Application StopCovid : pourquoi il faut une loi

Cedric O, secrétaire d'Etat au numérique, en février.

Si le Gouvernement persiste à recourir à une application de traçage des contacts lors du déconfinement, alors il faut que le Parlement vote : non seulement à l’issue du débat des 28 et 29 avril, mais surtout pour encadrer ses conditions de mise en œuvre. Plusieurs arguments plaident en ce sens et, sans rendre impératif le recours à la loi, ils suffisent à se convaincre qu’il est indispensable.

On lit que l’application « StopCovid » remplirait les critères permettant son déploiement par simple décret : elle fonctionnerait sur la base du consentement de l’utilisateur et elle répertorierait des données personnelles de façon anonyme, sans que leurs titulaires puissent être identifiés. En effet, sous réserve du strict respect de ces conditions, le droit actuel, notamment le Règlement général sur les données personnelles (le fameux « RGPD »), permettrait l’utilisation d’une telle application destinée à prévenir des individus qui ont été en contact (à proximité) d’une personne diagnostiquée positive au Covid-19, au moment où ce diagnostic est confirmé par un médecin.

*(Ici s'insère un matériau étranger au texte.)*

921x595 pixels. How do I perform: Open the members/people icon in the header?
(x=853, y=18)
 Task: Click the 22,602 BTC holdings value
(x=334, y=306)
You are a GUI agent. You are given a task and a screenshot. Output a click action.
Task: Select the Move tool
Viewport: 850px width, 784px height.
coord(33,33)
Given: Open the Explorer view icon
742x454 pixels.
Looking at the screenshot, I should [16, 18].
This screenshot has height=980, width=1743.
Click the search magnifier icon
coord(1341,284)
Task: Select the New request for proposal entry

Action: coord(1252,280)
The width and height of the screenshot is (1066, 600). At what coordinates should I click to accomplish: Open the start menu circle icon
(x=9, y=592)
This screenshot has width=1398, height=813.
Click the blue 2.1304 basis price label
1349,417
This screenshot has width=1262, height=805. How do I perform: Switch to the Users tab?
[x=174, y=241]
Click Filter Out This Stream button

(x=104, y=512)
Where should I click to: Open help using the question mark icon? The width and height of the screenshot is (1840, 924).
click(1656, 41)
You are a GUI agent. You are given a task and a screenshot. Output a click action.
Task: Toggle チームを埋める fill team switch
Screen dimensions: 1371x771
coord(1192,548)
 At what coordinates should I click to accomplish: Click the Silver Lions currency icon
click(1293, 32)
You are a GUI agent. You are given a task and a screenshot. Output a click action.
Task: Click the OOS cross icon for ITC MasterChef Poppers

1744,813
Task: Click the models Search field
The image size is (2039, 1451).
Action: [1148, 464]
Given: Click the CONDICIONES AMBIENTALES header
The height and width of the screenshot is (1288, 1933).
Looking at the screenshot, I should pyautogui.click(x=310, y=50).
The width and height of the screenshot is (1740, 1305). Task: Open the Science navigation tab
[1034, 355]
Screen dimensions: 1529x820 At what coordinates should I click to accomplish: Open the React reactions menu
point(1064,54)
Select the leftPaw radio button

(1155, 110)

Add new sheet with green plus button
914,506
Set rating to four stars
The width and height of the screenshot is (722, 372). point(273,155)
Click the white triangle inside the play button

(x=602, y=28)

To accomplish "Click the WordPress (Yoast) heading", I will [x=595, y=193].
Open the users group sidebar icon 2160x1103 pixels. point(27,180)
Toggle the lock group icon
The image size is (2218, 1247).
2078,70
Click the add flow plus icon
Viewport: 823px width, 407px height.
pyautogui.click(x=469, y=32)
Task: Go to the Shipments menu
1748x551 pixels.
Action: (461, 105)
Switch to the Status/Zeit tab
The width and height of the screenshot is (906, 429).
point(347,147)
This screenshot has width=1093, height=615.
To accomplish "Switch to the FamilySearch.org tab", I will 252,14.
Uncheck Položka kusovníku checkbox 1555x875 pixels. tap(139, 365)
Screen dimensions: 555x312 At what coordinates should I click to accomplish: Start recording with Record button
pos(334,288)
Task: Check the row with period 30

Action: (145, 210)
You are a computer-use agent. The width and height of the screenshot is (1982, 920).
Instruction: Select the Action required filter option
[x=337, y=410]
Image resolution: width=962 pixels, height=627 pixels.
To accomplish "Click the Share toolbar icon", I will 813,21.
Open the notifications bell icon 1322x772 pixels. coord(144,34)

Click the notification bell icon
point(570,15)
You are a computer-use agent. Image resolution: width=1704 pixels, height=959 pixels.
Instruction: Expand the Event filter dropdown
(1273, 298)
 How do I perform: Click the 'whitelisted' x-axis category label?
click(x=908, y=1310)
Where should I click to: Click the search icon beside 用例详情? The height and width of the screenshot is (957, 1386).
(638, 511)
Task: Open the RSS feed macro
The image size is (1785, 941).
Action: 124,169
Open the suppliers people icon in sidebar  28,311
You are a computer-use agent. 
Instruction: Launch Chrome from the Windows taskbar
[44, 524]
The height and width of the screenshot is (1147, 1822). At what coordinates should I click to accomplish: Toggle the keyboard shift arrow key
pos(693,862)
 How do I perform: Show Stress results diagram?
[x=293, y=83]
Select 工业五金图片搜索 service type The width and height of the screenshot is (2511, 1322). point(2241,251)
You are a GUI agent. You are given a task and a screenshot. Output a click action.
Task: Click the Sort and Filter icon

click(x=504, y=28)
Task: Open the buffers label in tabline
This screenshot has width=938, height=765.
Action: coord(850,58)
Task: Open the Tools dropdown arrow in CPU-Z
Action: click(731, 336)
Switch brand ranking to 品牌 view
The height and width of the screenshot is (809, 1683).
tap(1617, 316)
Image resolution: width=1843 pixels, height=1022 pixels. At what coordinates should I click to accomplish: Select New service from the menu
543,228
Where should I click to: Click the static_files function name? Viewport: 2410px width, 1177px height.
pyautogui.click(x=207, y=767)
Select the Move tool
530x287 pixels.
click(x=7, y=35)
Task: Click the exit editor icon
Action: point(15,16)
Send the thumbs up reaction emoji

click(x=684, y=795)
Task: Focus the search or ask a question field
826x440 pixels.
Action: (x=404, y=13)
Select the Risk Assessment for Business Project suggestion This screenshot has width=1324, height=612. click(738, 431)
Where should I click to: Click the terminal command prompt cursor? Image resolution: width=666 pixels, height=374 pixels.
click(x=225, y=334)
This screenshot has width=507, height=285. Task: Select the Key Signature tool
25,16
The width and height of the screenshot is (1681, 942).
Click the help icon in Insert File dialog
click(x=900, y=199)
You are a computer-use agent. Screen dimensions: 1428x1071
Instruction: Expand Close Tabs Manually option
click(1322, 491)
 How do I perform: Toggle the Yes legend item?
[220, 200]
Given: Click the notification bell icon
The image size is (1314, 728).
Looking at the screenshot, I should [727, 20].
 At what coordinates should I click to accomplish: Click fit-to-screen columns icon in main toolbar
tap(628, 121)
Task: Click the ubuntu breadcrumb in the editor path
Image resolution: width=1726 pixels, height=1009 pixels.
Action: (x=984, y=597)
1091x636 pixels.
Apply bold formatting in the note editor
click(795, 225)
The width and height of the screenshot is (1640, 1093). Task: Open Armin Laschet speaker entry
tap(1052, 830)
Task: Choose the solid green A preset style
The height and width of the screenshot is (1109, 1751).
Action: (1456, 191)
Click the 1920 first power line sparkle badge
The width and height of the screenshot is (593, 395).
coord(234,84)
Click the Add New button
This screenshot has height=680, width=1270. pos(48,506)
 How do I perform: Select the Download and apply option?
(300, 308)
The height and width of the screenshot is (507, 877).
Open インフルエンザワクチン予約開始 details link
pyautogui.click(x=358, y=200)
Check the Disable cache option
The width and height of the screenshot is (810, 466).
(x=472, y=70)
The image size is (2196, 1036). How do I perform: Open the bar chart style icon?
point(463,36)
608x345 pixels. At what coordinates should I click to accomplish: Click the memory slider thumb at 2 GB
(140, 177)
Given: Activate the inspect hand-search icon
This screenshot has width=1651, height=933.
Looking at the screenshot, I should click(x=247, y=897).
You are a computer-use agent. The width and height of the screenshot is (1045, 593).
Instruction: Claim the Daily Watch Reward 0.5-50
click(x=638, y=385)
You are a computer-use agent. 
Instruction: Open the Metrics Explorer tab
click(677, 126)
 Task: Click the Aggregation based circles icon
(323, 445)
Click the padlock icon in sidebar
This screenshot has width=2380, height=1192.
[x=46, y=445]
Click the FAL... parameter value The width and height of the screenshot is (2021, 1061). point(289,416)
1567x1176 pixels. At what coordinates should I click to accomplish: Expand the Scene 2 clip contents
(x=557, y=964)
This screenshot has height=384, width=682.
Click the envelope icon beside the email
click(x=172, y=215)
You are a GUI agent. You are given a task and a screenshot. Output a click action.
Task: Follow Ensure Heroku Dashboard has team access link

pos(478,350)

D’ailleurs Waze, Uber, Frichti, ou encore WhatsApp et Facebook ne stockent-ils pas déjà de très nombreuses données personnelles, de façon non anonyme mais pleinement consentie par leurs utilisateurs ? Toutefois, la différence notable est qu’il s’agit d’opérateurs économiques privés, non de l’État qui s’introduirait ainsi dans nos vies.